→ **What you should do**
Output each entry below as it stands, leaving out every picture.

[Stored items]
⟨

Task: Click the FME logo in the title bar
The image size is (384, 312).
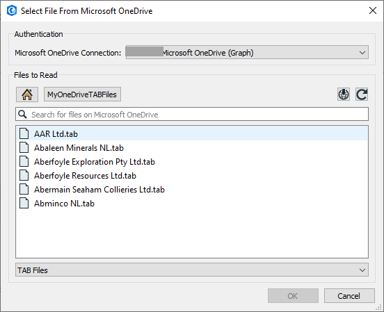Action: (12, 10)
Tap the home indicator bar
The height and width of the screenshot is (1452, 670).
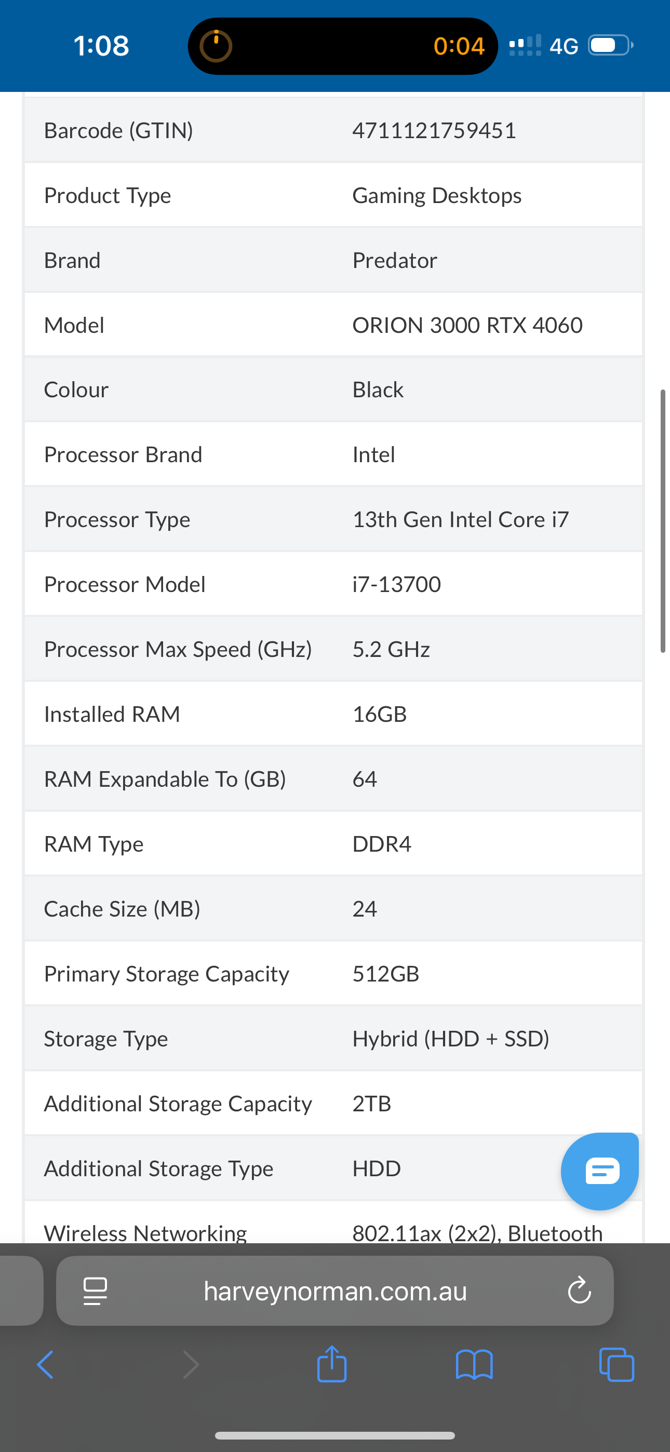pyautogui.click(x=335, y=1435)
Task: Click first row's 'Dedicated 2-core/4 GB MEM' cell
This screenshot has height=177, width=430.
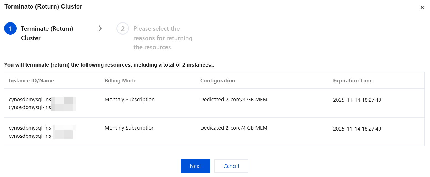Action: [x=234, y=100]
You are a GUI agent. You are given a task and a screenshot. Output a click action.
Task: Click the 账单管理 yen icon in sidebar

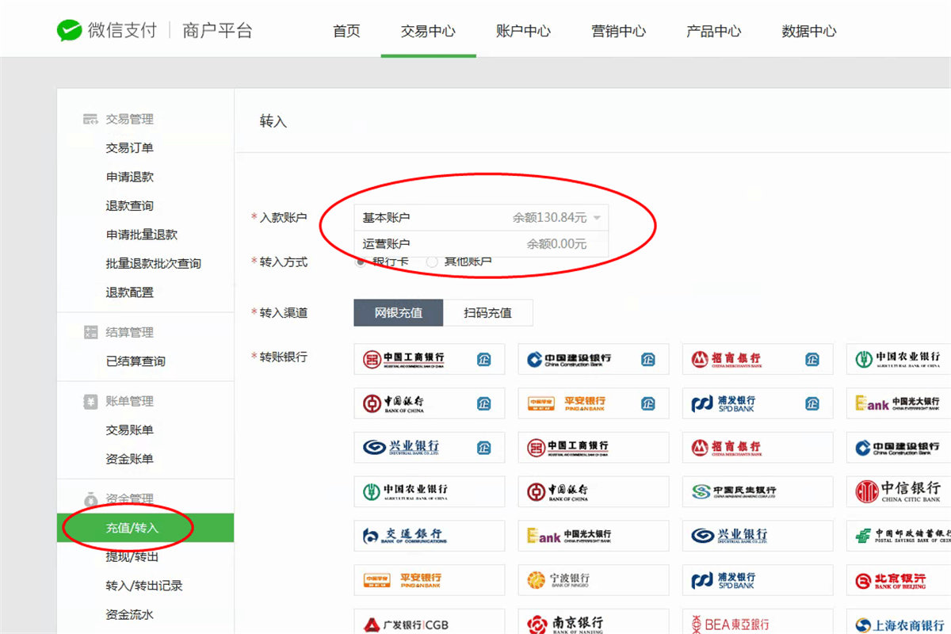(x=90, y=401)
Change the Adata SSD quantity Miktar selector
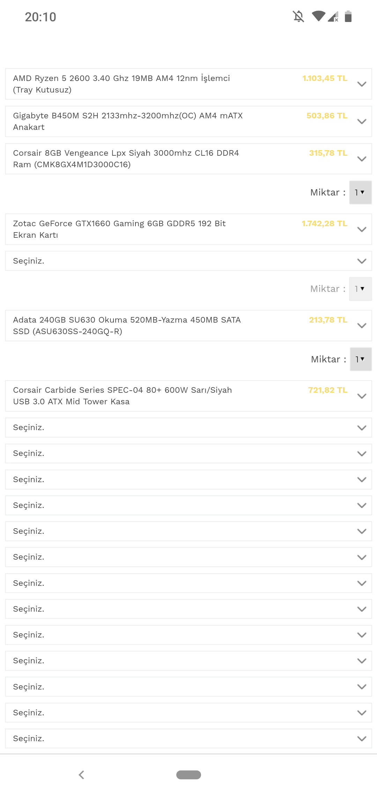377x796 pixels. tap(361, 359)
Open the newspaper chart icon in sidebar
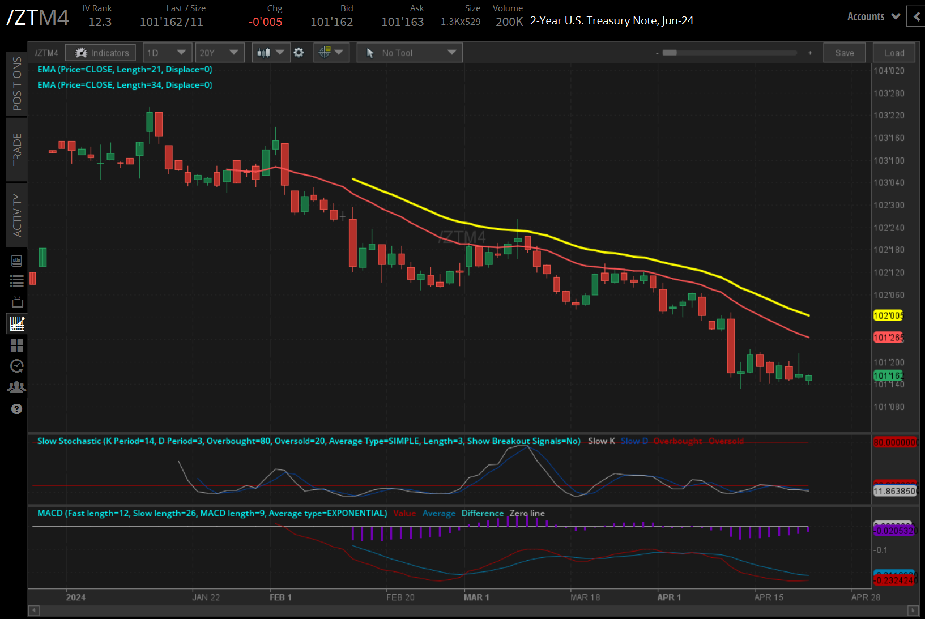Viewport: 925px width, 619px height. (17, 261)
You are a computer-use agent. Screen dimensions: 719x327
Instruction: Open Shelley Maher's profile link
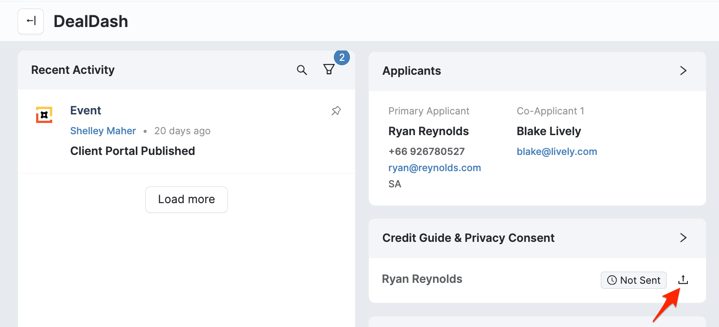coord(103,131)
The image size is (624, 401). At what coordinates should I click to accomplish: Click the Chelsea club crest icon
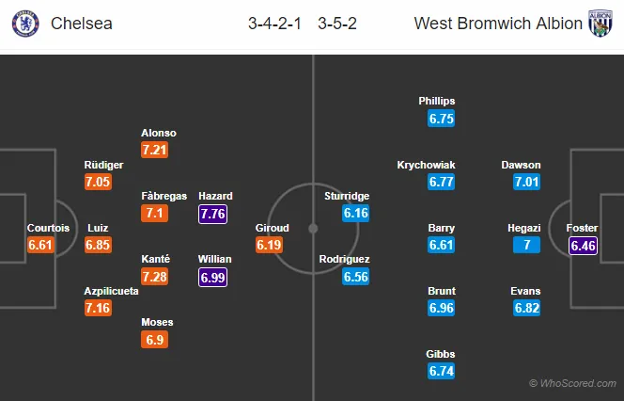(x=25, y=24)
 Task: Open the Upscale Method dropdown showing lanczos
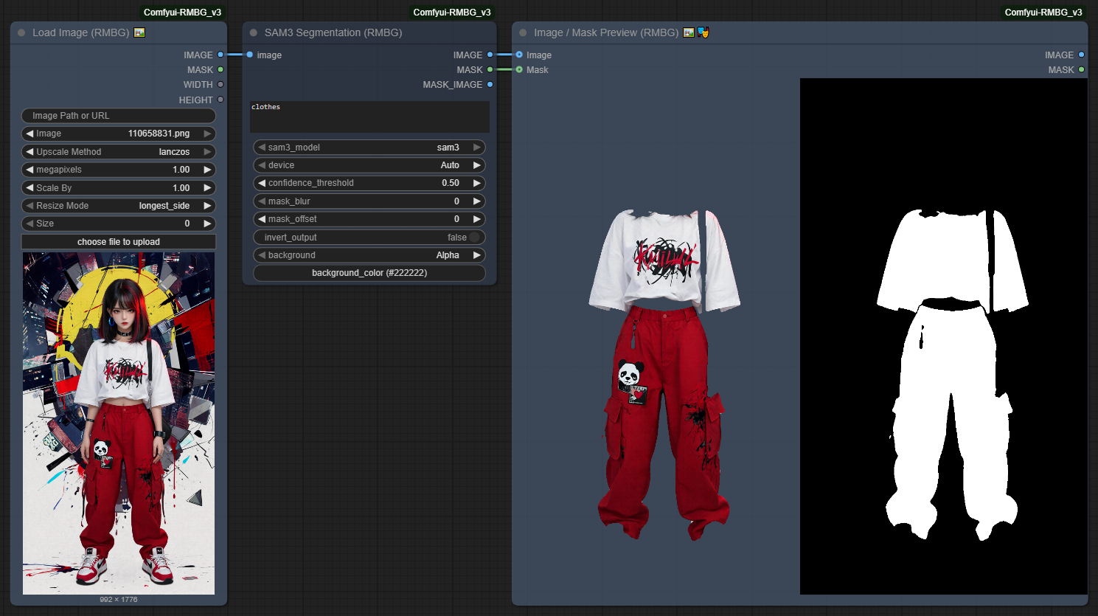coord(118,151)
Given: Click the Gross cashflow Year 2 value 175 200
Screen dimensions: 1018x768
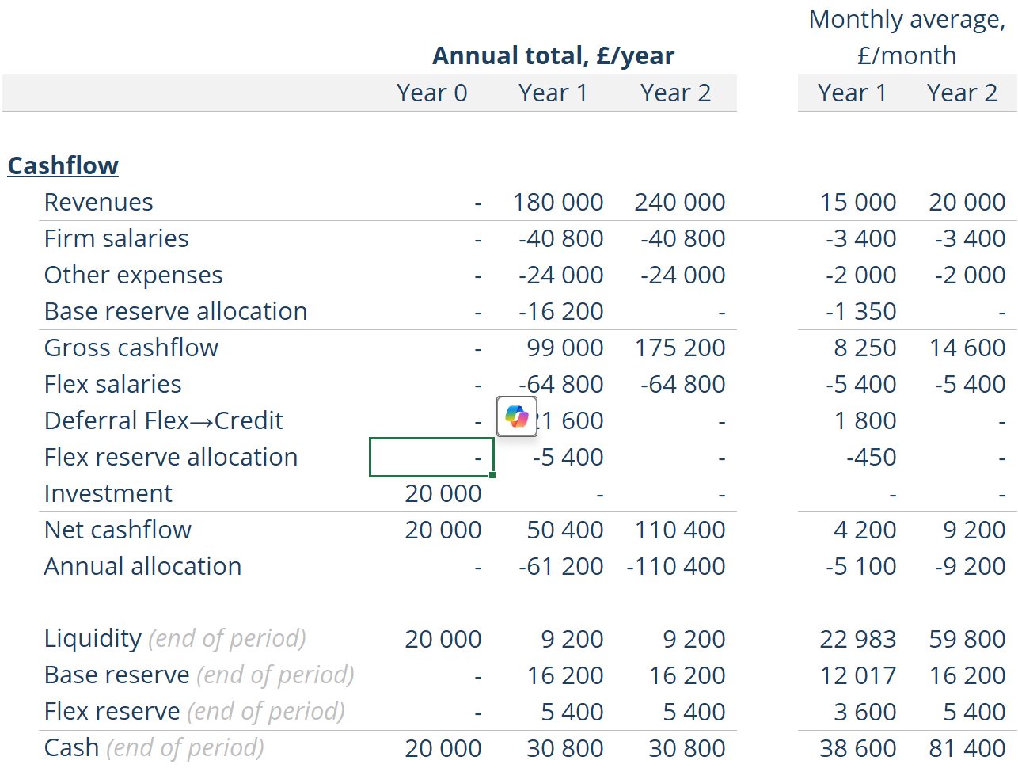Looking at the screenshot, I should click(680, 348).
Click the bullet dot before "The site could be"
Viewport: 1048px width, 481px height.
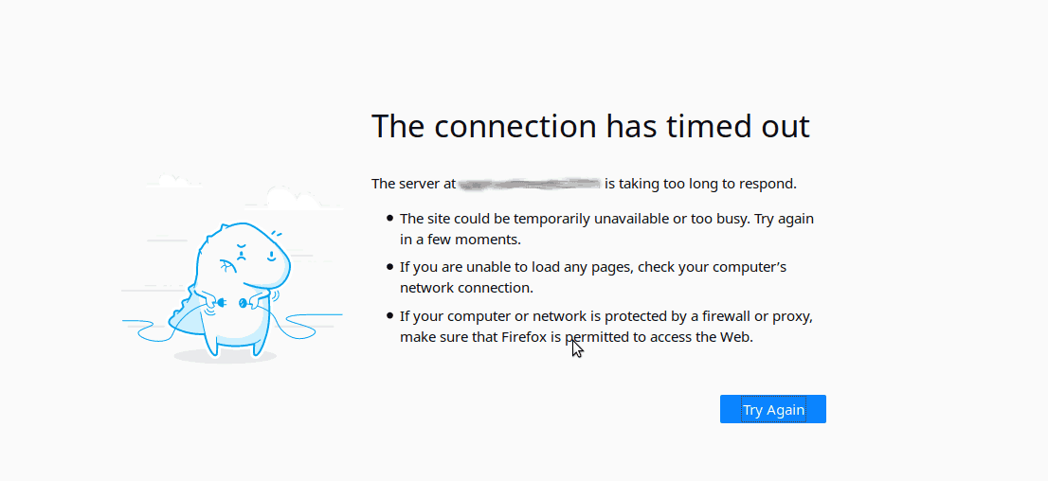click(389, 219)
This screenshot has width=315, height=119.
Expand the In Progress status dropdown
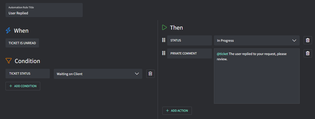click(257, 40)
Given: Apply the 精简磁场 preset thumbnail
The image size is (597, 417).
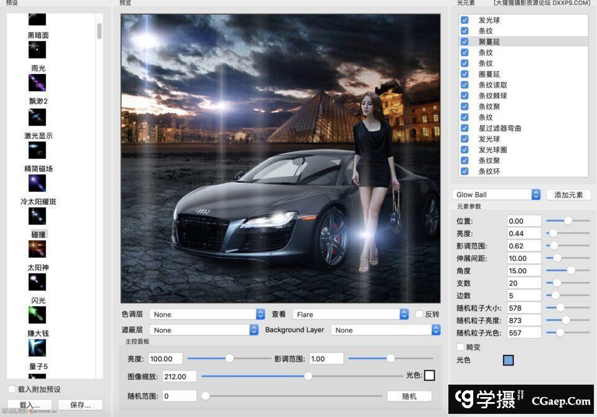Looking at the screenshot, I should (x=37, y=183).
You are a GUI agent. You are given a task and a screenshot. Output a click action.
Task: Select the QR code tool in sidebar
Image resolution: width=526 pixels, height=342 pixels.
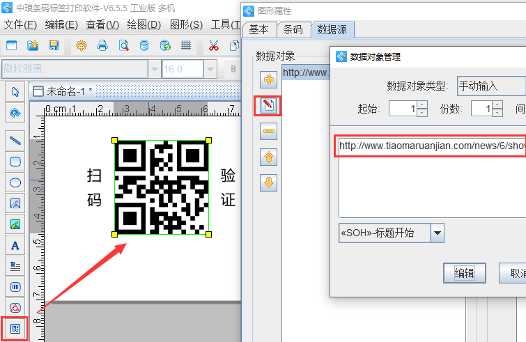[15, 328]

⟩

→ **Task result**
Task: Click the FME logo in the title bar
The image size is (384, 312).
Action: (12, 10)
Tap the home indicator bar
The height and width of the screenshot is (1452, 670).
pyautogui.click(x=335, y=1435)
Task: Click first row's 'Dedicated 2-core/4 GB MEM' cell
This screenshot has height=177, width=430.
Action: [x=234, y=100]
You are a GUI agent. You are given a task and a screenshot. Output a click action.
Task: Click the 账单管理 yen icon in sidebar

(x=90, y=401)
Change the Adata SSD quantity Miktar selector
377x796 pixels. tap(361, 359)
Open the newspaper chart icon in sidebar
Viewport: 925px width, 619px height. (17, 261)
You are a computer-use agent. Screen dimensions: 719x327
Instruction: Open Shelley Maher's profile link
coord(103,131)
The image size is (624, 401). At what coordinates should I click to accomplish: Click the Chelsea club crest icon
(x=25, y=24)
 Task: Open the Upscale Method dropdown showing lanczos
coord(118,151)
Given: Click the Gross cashflow Year 2 value 175 200
Screen dimensions: 1018x768
Looking at the screenshot, I should click(680, 348).
Click the bullet dot before "The site could be"
Viewport: 1048px width, 481px height.
click(389, 219)
This screenshot has width=315, height=119.
Expand the In Progress status dropdown
click(257, 40)
Given: Apply the 精简磁场 preset thumbnail
The image size is (597, 417).
Looking at the screenshot, I should (x=37, y=183).
You are a GUI agent. You are given a task and a screenshot. Output a click action.
Task: Select the QR code tool in sidebar
Image resolution: width=526 pixels, height=342 pixels.
[15, 328]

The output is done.